Mais le point de vue de Peleg a fait peu d’adeptes. « Il s’agit plus d’une interprétation que de données », déclare Jodi Magness, archéologue à l’Université de Caroline du Nord à Chapel Hill, qui partage l’avis de Vaux selon lequel le site était une communauté religieuse. Elle ajoute que certains archéologues, en refusant de reconnaître les preuves que les habitants de Qumran ont caché les manuscrits, sont enclins à tirer des conclusions hâtives puisque leurs recherches ne reposent que sur les vestiges physiques ambigus du site.

Même la juridiction sur Qumran est une source de discorde. Le site est situé en Cisjordanie, où les Palestiniens et certains archéologues israéliens affirment que les fouilles de Peleg sont illégales au regard du droit international.

La controverse sur Qumran a pris une tournure étrange en mars dernier, lorsque le fils de Golb, Raphael, a été arrêté pour vol d’identité, usurpation d’identité et harcèlement aggravé. Dans une déclaration, le bureau du procureur du district de New York affirme que Raphael « s’est livré à un stratagème systématique sur Internet, en utilisant des dizaines de pseudonymes, afin d’influencer et d’affecter le débat sur les manuscrits de la mer Morte, et afin de harceler les spécialistes des manuscrits de la mer Morte » qui contestaient les conclusions de son père. La cible présumée était l’ancien rival de Golb, Schiffman. Pour sa part, Raphael Golb a plaidé non coupable le 8 juillet 2009. L’affaire a été ajournée jusqu’au 27 janvier.

La seule chose sur laquelle les adversaires semblent s’accorder est que l’argent est à l’origine du problème. Les livres populaires présentant de nouvelles théories sur Qumran se vendent, selon M. Schiffman. Golb note que la vision traditionnelle de Qumran est plus susceptible d’attirer les touristes sur le site.

Certains chercheurs cherchent un terrain d’entente. Robert Cargill, archéologue à l’université de Californie à Los Angeles, envisage Qumran comme un fort qui a ensuite abrité un groupe produisant non seulement des parchemins mais aussi des revenus grâce au tannage ou à la fabrication de poteries. C’était une colonie, dit-il, « qui voulait être autonome – la question est de savoir à quel point elle était juive et dévote. »
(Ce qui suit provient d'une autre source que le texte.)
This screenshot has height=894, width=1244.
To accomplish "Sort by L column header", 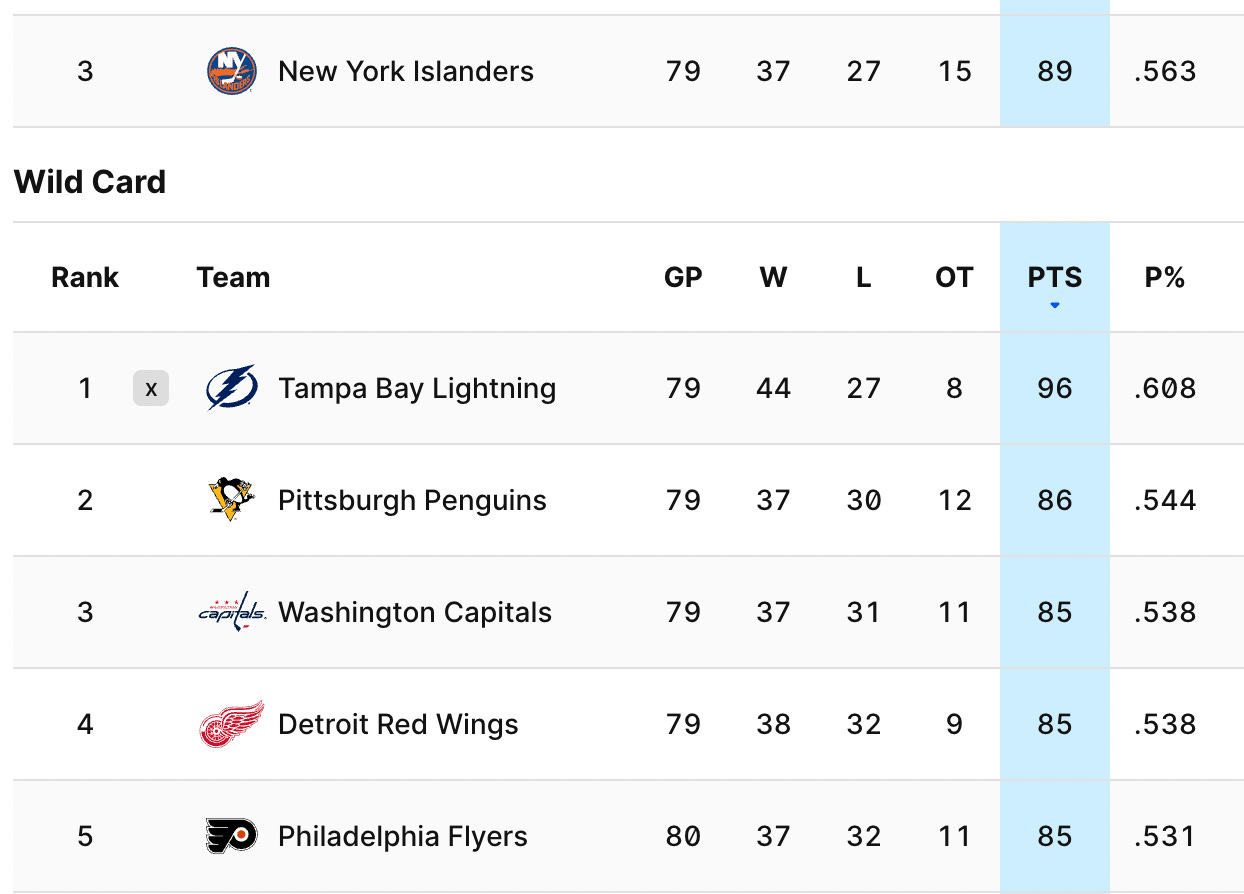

Les efforts de compromis n’ont guère permis de mettre un terme aux théories contradictoires. Peut-être, comme le suggère l’archéologue français Jean-Baptiste Humbert, les spécialistes de Qumran sont-ils façonnés par leur expérience personnelle autant que par leurs recherches. « On voit ce qu’on a envie de voir », dit Humbert, qu’il s’agisse d’un monastère, d’un fort, d’une tannerie ou d’un manoir.

Mais le débat importe peu aux milliers de visiteurs qui affluent en Terre sainte. Pour eux, Qumran reste le lieu où s’est produit un miracle des temps modernes : la découverte improbable de textes sacrés, sauvés de la destruction pour éclairer les générations futures sur la parole de Dieu. Alors que je monte dans la jeep de Peleg pour le rapide retour à Jérusalem, de nouvelles foules de touristes sortent des bus.